Znów byłam we Wrocławiu- jako, że nie jest to miejsce moich rzadkich odwiedzin (a wręcz przeciwnie- jestem tu raz na miesiąc/ dwa), bo mieszkam w jakiejś sensownej odległości. Przyjechałam na wieczór panieński B. który okazał się bardzo długą nocą.
Cały weekend był pełen "rzeczy do zrobienia" i na szczescie udało mi się jechać w piątek, a wracać w poniedziałek (praca zdalna może być ekstra!), więc udało mi się choć troszkę zrobić. Znalazłam niesamowity płaszcz w sklepie, ale niestety z niesamowitością szła cena i była cholendarna... trafiły się też fajne buty, ale się nie zdecydowałam, więc będę jeszcze szukać w Wawie.

Byłam z M. w Graciarni.
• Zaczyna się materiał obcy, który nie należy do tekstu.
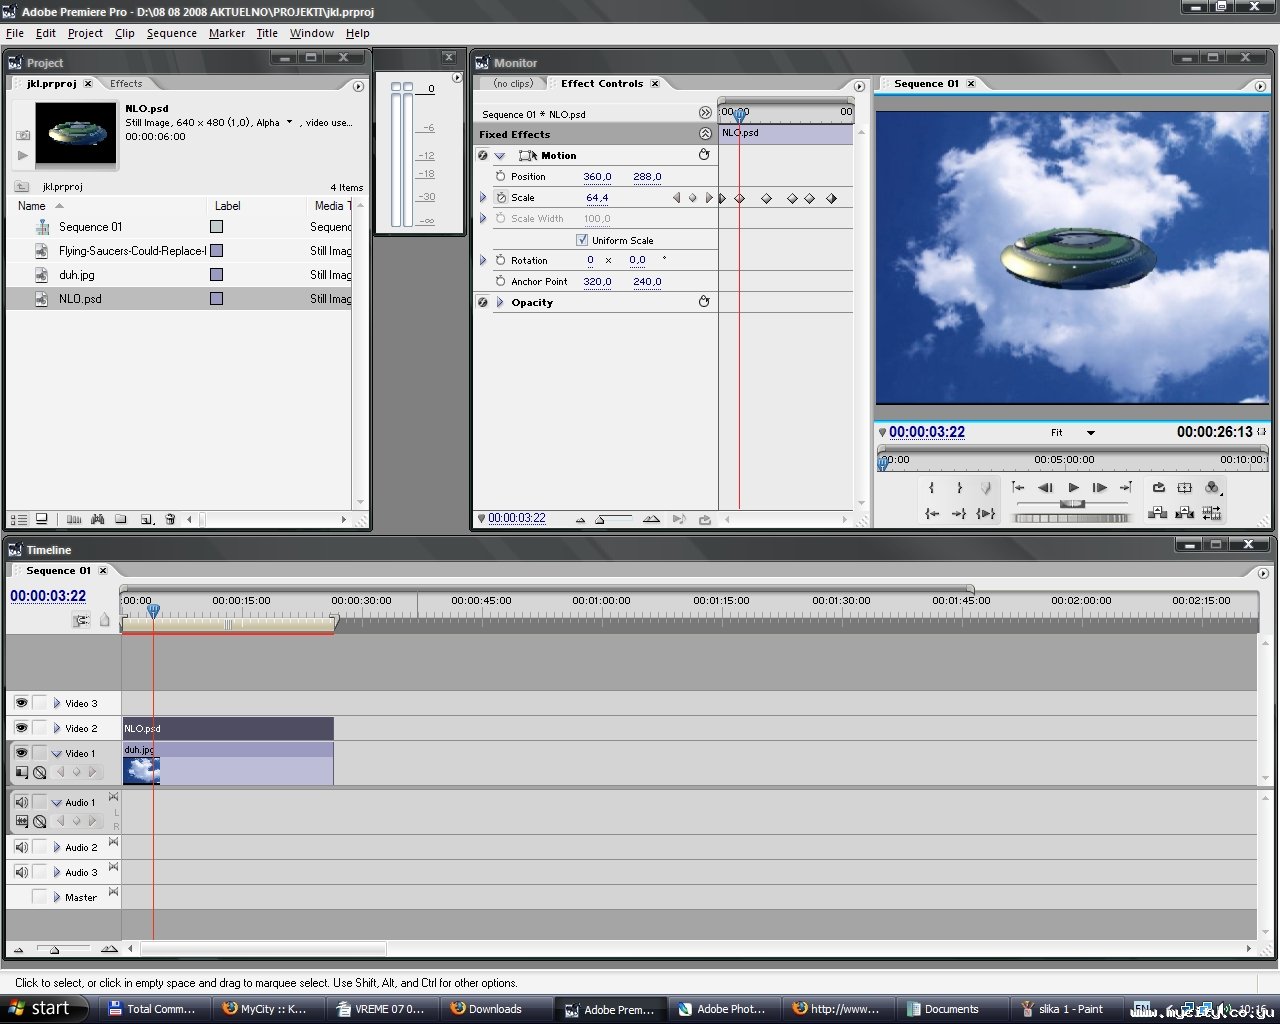The width and height of the screenshot is (1280, 1024).
Task: Click the shuttle slider in the monitor
Action: coord(1072,504)
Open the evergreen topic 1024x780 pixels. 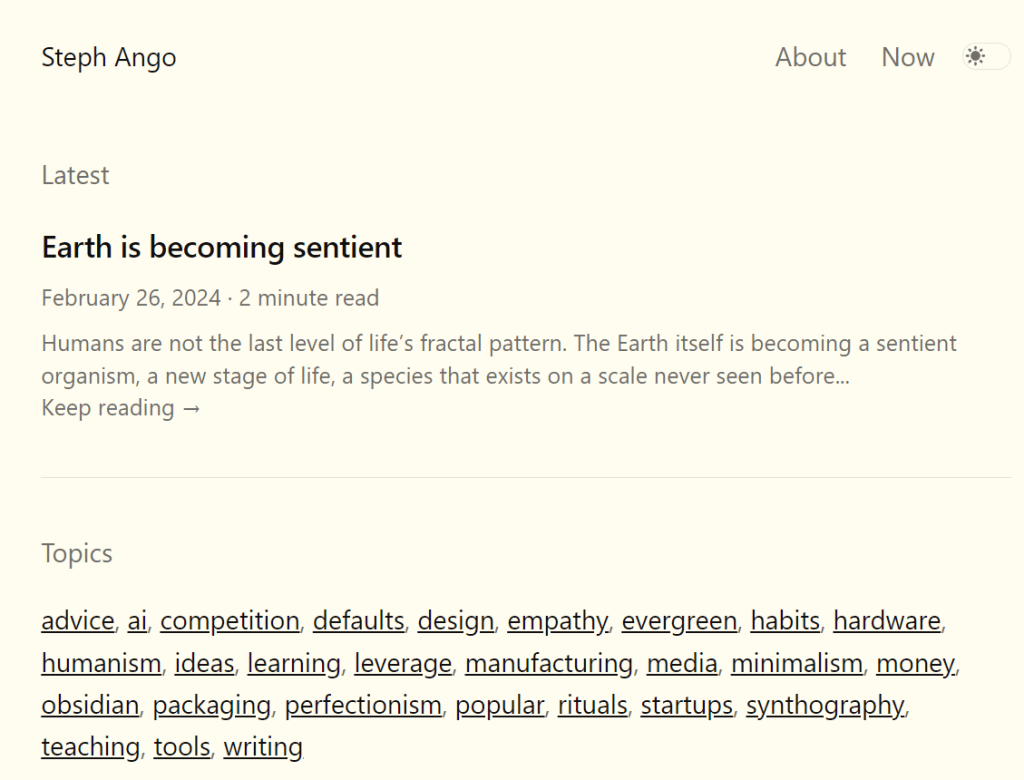pyautogui.click(x=678, y=621)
Wypiłyśmy kilka drinków, wylałam czerwone wino na śliczną, szydełkową serwetkę. To chyba jedno z fajniejszych, moich ulubionych wrocławskich miejsc. Taki trochę pokój babci z dodatkami i jeszcze większą ilością niepotrzebnych rzecz. Co, jak co, ale klimat ma i taką fantastyczną atmosferę. Takie trochę cofnięcie do innych (dawnych) czasów.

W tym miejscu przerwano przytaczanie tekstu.